I work in finance (part of the problem lol) so it is important for reasons beyond casual interest that I have an accurate mental model of the dynamics involved. But inflation is certainly a complex topic, and each historical moment is in many respects unique.

As you have pointed out, inflation can be caused by disruptions to the supply/production of key goods or inputs. All I'm saying is that government policy can be (and almost always is in the outlier cases like Argentina, Venezuela, Zimbabwe, Turkey et al) a cause of those disruptions. Monetary policy in the major developed economies is focused on a special case of "supply disruption" when the economy is operating at maximum capacity, observable by low unemployment rates, but continues to be stimulated by injections of new money - either bank lending directly to consumers & businesses, or large government fiscal deficits as was the case in 2020-22. (QE is an asset swap and affects the maturity of investment portfolios and thereby the demand for investment assets, but not directly consumer prices, in contrast to what many expected in the 2010s)

★ ★ ★ ★ ★ ★ ★

◆ What the task asks ◆
Continue the comment on inflation and monetary policy from its last sentence, keeping the same voice.

◆ Records shown ◆

★ ★ ★ ★ ★ ★ ★

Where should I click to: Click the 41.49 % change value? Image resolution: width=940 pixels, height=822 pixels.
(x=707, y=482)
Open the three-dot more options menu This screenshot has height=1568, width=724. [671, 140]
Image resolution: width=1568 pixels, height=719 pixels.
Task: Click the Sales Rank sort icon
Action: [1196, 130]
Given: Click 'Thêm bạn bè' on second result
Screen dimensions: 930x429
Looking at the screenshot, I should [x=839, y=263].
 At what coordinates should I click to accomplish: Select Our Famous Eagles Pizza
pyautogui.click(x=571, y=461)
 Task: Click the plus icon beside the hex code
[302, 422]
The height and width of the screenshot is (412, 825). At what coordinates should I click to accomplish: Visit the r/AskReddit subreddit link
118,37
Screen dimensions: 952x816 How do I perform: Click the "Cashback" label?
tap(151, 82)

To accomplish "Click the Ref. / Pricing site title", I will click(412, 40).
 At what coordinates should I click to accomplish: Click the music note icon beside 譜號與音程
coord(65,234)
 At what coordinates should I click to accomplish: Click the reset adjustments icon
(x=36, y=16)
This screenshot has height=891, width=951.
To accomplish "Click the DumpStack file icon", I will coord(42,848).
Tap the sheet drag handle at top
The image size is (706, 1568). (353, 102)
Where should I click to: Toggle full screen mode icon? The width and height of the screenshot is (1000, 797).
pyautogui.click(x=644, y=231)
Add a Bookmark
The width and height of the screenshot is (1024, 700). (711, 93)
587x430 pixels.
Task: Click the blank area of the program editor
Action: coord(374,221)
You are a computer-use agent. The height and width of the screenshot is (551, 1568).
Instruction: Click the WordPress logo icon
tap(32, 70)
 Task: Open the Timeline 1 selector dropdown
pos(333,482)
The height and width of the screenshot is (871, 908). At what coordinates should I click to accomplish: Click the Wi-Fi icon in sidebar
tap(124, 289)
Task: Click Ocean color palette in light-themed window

★ ★ ★ ★ ★ ★ ★

◆ Reply to the task ◆
When you have something like climate change, pandemic, war, or an Arab oil embargo structurally raising the costs of many critical inputs across the board, the government basically faces the choice to let the hit fall more narrowly on the main users/consumers of those products, with some knock-on effects to broader economic activity, or inject more money into the system to maintain employment while lowering average living standards (spreading the pain) via inflation and falling real wages. Stimulus also enables the government to prioritize projects or groups to receive first call on newly-printed money, and is thus a kind of rationing system amidst scarcity (relevant especially in cases of war). There is an honest debate to be had about the appropriate balance between these differing approaches at any given historical moment. What happened in 2020-21 is that governments (especially the US) kept up too much fiscal stimulus for too long and thereby ran into labor-market limits, which can't be blamed on the pandemic or the "supply chain crisis" that is still being used in some places as an excuse for poor service.